# Overview
## Description
Computers are really good at answering questions with single, verifiable answers. But, humans are often still better at answering questions about opinions, recommendations, or personal experiences.

Humans are better at addressing subjective questions that require a deeper, multidimensional understanding of context - something computers aren't trained to do well…yet.. Questions can take many forms - some have multi-sentence elaborations, others may be simple curiosity or a fully developed problem. They can have multiple intents, or seek advice and opinions. Some may be helpful and others interesting. Some are simple right or wrong.

![Human computable dimensions](https://storage.googleapis.com/kaggle-media/competitions/google-research/human_computable_dimensions_1.png)

Unfortunately, it’s hard to build better subjective question-answering algorithms because of a lack of data and predictive models.

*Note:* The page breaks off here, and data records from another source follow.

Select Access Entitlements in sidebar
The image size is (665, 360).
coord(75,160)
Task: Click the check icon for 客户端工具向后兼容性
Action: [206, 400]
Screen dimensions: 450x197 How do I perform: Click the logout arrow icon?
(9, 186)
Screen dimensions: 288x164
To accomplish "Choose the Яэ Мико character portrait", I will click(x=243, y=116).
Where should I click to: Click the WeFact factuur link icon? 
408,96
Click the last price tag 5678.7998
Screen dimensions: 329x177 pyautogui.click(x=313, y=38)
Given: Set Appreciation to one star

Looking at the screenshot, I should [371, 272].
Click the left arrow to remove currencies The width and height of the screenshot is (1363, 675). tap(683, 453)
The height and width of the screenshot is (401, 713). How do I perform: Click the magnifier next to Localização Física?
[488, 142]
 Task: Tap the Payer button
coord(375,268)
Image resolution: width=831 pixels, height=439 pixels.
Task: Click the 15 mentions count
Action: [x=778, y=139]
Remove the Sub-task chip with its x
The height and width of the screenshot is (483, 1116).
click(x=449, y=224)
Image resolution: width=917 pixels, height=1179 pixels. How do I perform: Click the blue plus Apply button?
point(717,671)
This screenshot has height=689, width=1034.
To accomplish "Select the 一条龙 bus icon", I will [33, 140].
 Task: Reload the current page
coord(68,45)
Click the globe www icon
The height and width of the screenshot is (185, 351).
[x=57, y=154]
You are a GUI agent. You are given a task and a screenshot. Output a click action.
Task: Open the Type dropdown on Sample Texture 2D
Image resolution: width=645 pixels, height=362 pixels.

That’s why the [CrowdSource](https://crowdsource.google.com/csf/#/) team at Google Research, a group dedicated to advancing NLP and other types of ML science via crowdsourcing, has collected data on a number of these quality scoring aspects.

In this competition, you’re challenged to use this new dataset to build predictive algorithms for different subjective aspects of question-answering. The question-answer pairs were gathered from nearly 70 different websites, in a "common-sense" fashion. Our raters received minimal guidance and training, and relied largely on their subjective interpretation of the prompts. As such, each prompt was crafted in the most intuitive fashion so that raters could simply use their common-sense to complete the task. By lessening our dependency on complicated and opaque rating guidelines, we hope to increase the re-use value of this data set. What you see is what you get!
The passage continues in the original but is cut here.